The study analyzed a survey of 22,761 men ranging in age from 25 to 64. They had been asked to report the occupation of the head of the household in which they grew up and to list their own occupations. All occupations were ranked on a 100-point scale, with 100 requiring the most education and returning the most income.
Men from traditional families averaged 42 on the scale, while men in mother-headed households averaged 40, no matter whether the mothers had been divorced, widowed or never married. Children from other types of non-traditional homes ranked 35.
Previous studies presumed that children did poorly in single-mother homes because the structure itself was "pathological." Even researchers skeptical about the effects of family structure on children's development have pushed for policies to bring a man into a divorced home because of his paycheck.
"They assume if there's a divorce, you've got to have policies to encourage remarriage to get a man back into the household because of added income," Biblarz said. "Our findings challenge that to some extent."
Most negative effects were due to the greater likelihood that single mothers would be unemployed, Biblarz said. "When you compare two-parent households where fathers were managerial/professional with kids whose single mothers were managerial/professional, there's not a lot of difference between the two socioeconomic outcomes as they get into adulthood."
The researchers suspected a step-parent's income may be offset by other issues, such as a greater emotional distance and more conflict. "Bringing a man into the home doesn't mean kids will get a high level of investment from that setpparent," Biblarz said.

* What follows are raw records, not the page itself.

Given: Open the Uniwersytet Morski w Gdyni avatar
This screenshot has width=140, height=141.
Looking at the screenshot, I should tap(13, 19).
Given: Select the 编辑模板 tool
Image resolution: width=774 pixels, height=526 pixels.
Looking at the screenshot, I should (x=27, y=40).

The analysis suggests that, "if you want your kid to maintain the same status or class you're in, having Mom around and plugged into the family is more important than Dad," said Jeffrey Evans of the National Institute of Child Health and Human Development.

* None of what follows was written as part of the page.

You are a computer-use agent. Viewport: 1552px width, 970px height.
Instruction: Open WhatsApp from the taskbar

[liznote: we really don't need studies to tell us what children need. They need their primary caregivers, usually their mothers -- in the most comfortable, unstressed, and educationally stimulating environment possible. That's what yields the best results in the intact biological homes, and that what has been shown by this study. We already know that. We already know who, in the overwhelming most of households, regardless of their make-up, is actually raising the children, spending the most time with them in all the little myriad mundane ways when smarts are acquired and values are learned. We already know that it's far likelier that children brought up in an environment where the parent or parents are better educated and hold professional positions are going to themselves be those who achieve educational and socioeconomic success in life. We already know that what parents themselves have is what they are going to impart to their children, whether it is education, native intellect, a value system or just plain joy and serenity in life -- and that the misery created by divorce and exacerbated by our current policies which strip this from mothers are going to make the problems worse. Enough already with the political nonsense which is game-playing with children's lives.]